Dataset content.
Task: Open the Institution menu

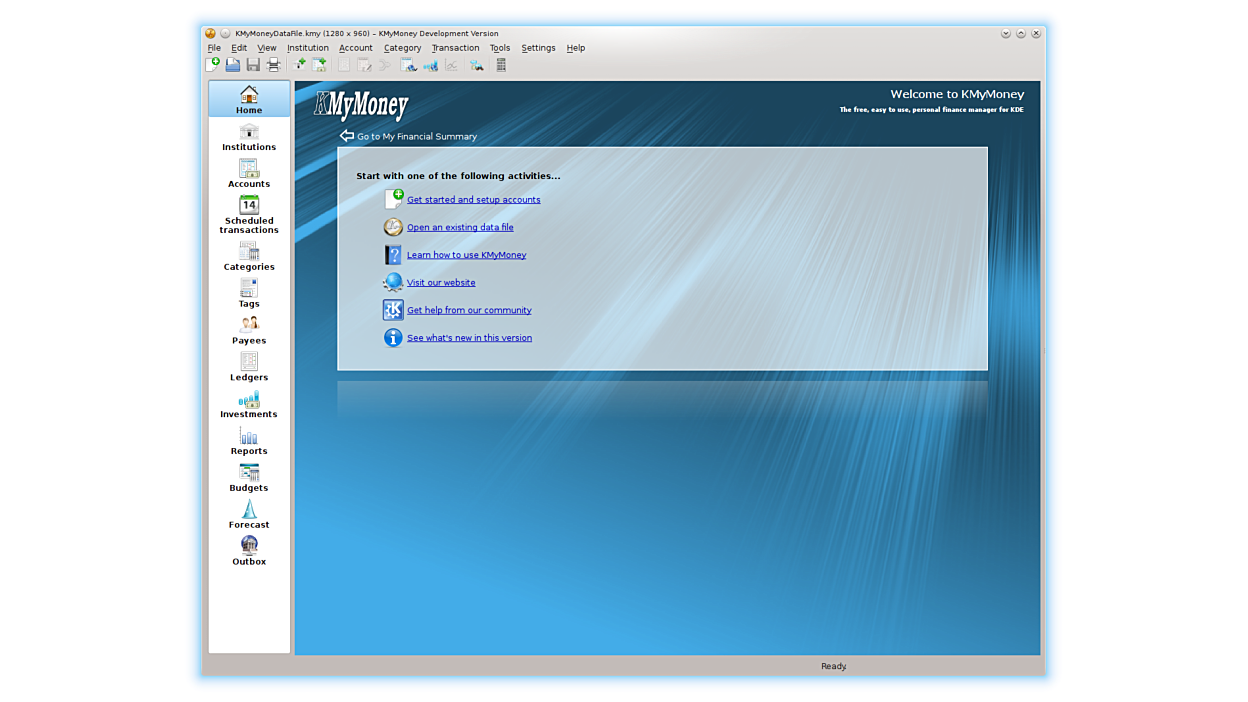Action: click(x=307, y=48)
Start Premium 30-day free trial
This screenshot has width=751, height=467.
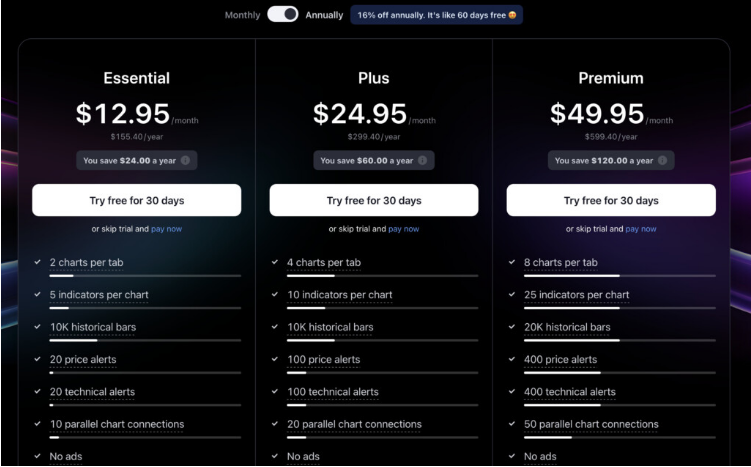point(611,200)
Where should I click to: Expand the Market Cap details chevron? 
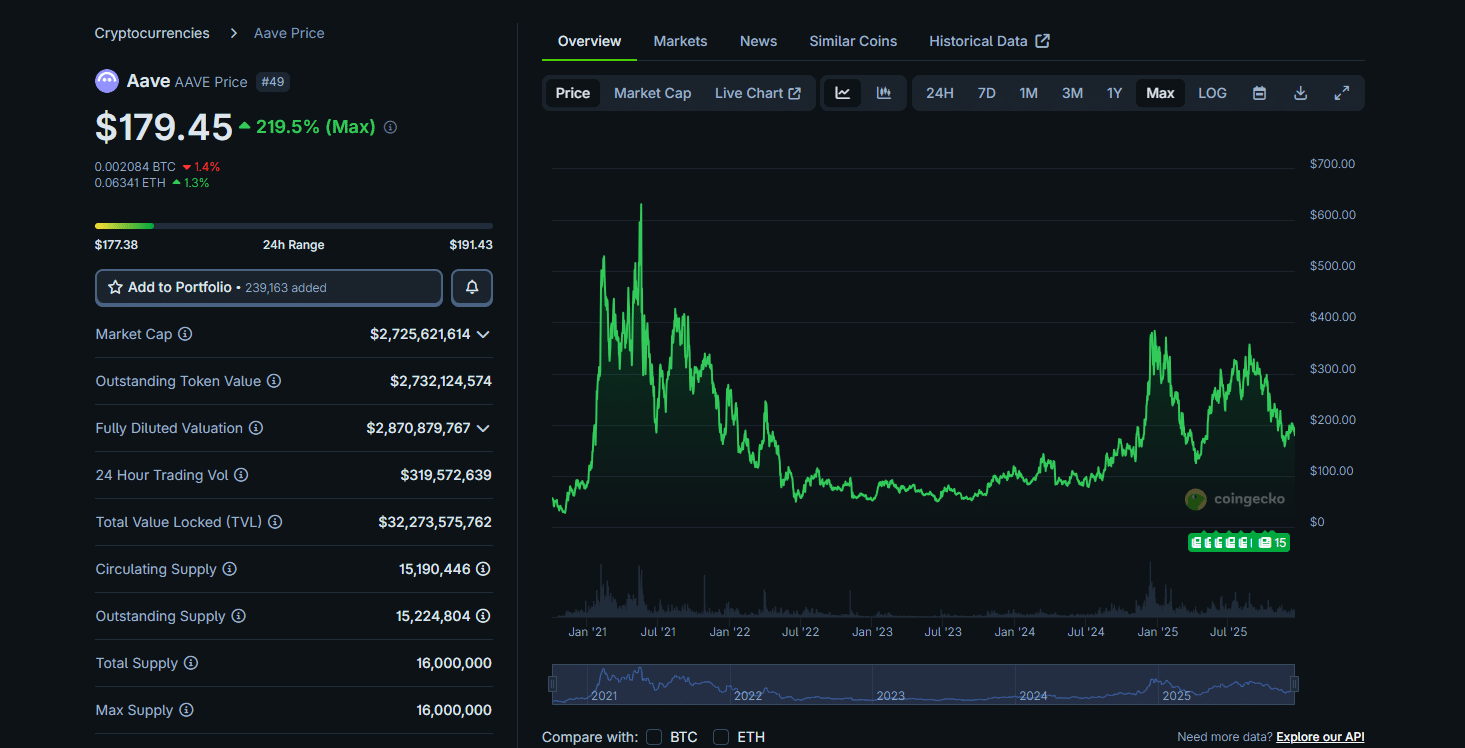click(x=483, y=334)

Exercise description.
Copy every line of the records exactly as it appears, without altering any wording or punctuation. Leave the pictures out of your copy.

Correct output.
Task: Open the Institution menu

Action: click(x=307, y=48)
Start Premium 30-day free trial
This screenshot has width=751, height=467.
point(611,200)
Where should I click to: Expand the Market Cap details chevron? 
click(x=483, y=334)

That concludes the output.